Brano estratto →
━━━

1967-2017: la difficile metamorfosi di Israele

Israele

di Aldo Baquis

Al di là di quell’inebriante trionfo, che cosa resta della vittoria che segnò una svolta epocale nel destino di Israele? Quale la sua eredità? Quella di un controverso processo di cambiamento. Da quel giorno, politica e società israeliane non saranno mai più come prima. Un’analisi

Ritorno al Muro Occidentale (1967)
Ritorno al Muro Occidentale (1967)

Chi l’ha vissuta, non dimenticherà mai più quella settimana del giugno 1967 quando il giovane Stato d’Israele vedeva gli eserciti dei Paesi arabi prepararsi all’attacco definitivo, quello che, nelle loro intenzioni proclamate, avrebbe dovuto sospingere gli ebrei in mare. La retorica araba raggiunse allora toni molto enfatici. Pareva quasi un ritorno a quel luglio dell’anno 1187 in cui a Hittin (Tiberiade), il Saladino sbaragliò le forze del regno crociato. L’ansia in Israele era comprensibile. Sulla riva di Tel Aviv, nella zona dove oggi si trova l’Hotel Hilton, il rabbinato fece scavare la terra per poter eventualmente dare sepoltura a migliaia di vittime. Sopravvissuti alla Shoah si dotarono di pillole di cianuro che avrebbero ingoiato se i soldati egiziani avessero fatto irruzione nelle loro abitazioni. Poi però, il generale Moshe Dayan – il “sabra” ultimativo, il nuovo ebreo per antonomasia – impartì all’esercito l’ordine in codice Lenzuolo Rosso e gli eventi si misero in moto a un ritmo impressionante. Al termine di quella strepitosa settimana il ranocchio si era trasformato in un principe e il piccolo Stato d’Israele si scopriva una sorta di impero, che si estendeva dal canale di Suez e dall’estremità meridionale del Sinai di Sharm el-Sheik fino al Giordano, includendo l’intera Cisgiordania, e ancora più su fino alle alture del Golan, la biblica terra di Bashan, a breve distanza da Damasco. Gli eserciti arabi erano stati sbaragliati, dispersi ai quattro venti. Di norma, queste cose avvengono solo nelle leggende.

Una vignetta del celebre libro del disegnatore Dosh: la Storia insegue il soldato israeliano che avanza: “Va’ un po’ più piano, non ce la faccio a scrivere tutto!”.
Una vignetta del celebre libro del disegnatore Dosh: la Storia insegue il soldato israeliano che avanza: “Va’ un po’ più piano, non ce la faccio a scrivere tutto!”.

Israele ancora non lo sapeva, ma era una specie di lampada di Aladino. Quando da più parti si gridò al miracolo, da quella lampada uscì allora un genio, ispirato a un profondo sentimento messianico. Un genio che nel mezzo secolo seguente avrebbe messo muscoli e che non avrebbe mai più accettato di tornare supinamente nella lampada. Nelle strade euforiche di Israele, pochi avvertirono nella schiena il formicolio del processo di metamorfosi. Fra questi pochi, il filosofo (ed ebreo osservante) Yeshayahu Leibovitz. Il drammaturgo (laico) Hanoch Levin. E, in certa misura, lo stesso Moshe Dayan, che anche col suo unico occhio ci vedeva abbastanza chiaro.

━━━

Dati forniti →
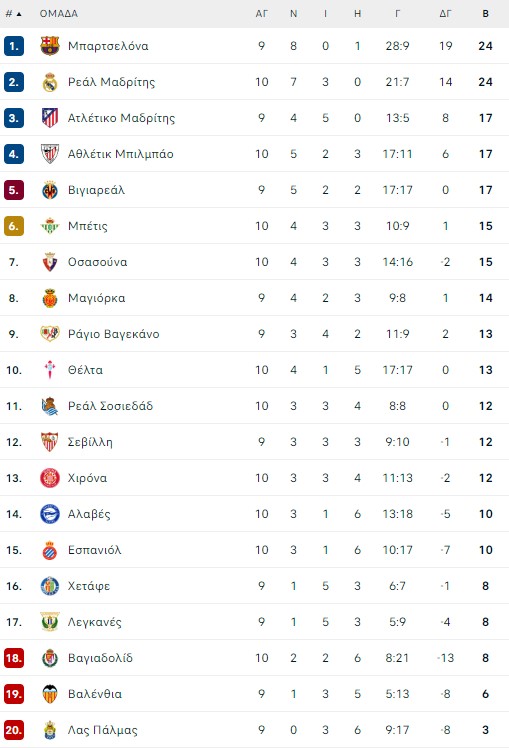The height and width of the screenshot is (748, 509).
Task: Open the Ρεάλ Σοσιεδάδ team link
Action: (110, 406)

━━━

Consegna →
Per favore, indica quale ordine in codice Moshe Dayan impartì all'esercito secondo il brano sulla metamorfosi di Israele.

Soluzione →
Lenzuolo Rosso.